WHAT IS NEEDED
Among the entries below, tally each line in which the word "computer" is found, then state the tally alone.

Data records:
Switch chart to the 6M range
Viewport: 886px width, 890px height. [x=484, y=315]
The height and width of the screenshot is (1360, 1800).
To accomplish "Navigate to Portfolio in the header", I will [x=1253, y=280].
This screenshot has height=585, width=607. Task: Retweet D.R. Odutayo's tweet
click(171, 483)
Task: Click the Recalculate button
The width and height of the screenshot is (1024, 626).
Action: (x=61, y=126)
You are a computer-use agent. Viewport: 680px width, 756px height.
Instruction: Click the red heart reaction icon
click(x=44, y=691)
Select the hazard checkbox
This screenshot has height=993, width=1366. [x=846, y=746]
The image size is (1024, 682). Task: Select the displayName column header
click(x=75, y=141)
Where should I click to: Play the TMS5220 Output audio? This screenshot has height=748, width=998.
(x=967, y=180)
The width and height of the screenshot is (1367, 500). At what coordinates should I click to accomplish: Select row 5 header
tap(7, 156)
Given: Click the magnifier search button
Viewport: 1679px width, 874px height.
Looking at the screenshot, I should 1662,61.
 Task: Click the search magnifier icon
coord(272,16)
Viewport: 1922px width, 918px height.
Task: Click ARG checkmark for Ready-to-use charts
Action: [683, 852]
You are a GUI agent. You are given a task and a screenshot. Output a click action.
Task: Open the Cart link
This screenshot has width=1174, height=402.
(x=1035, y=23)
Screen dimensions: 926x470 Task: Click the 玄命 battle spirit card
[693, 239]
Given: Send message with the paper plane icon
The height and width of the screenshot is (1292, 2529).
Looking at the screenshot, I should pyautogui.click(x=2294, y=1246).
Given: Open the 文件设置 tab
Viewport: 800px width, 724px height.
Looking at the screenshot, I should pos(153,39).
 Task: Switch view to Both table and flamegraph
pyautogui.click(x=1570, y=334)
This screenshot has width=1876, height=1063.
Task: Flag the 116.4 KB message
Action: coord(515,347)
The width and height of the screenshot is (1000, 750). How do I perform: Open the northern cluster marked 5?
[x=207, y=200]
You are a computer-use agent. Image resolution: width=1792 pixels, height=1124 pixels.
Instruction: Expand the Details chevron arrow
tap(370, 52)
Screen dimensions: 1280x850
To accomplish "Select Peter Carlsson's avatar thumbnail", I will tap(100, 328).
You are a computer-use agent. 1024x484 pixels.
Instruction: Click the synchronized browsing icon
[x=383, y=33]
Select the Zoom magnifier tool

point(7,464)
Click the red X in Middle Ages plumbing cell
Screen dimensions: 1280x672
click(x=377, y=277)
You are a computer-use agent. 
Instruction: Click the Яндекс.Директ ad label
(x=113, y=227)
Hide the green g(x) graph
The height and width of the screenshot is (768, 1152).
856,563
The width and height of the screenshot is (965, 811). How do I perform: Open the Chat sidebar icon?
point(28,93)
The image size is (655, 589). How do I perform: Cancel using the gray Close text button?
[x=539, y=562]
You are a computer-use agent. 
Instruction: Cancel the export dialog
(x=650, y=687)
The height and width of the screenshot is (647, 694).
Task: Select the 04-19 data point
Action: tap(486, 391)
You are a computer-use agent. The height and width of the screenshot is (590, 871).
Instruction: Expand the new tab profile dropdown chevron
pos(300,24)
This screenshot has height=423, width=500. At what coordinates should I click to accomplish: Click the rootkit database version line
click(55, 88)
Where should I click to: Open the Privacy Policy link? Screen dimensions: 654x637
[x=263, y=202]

RESPONSE AREA
6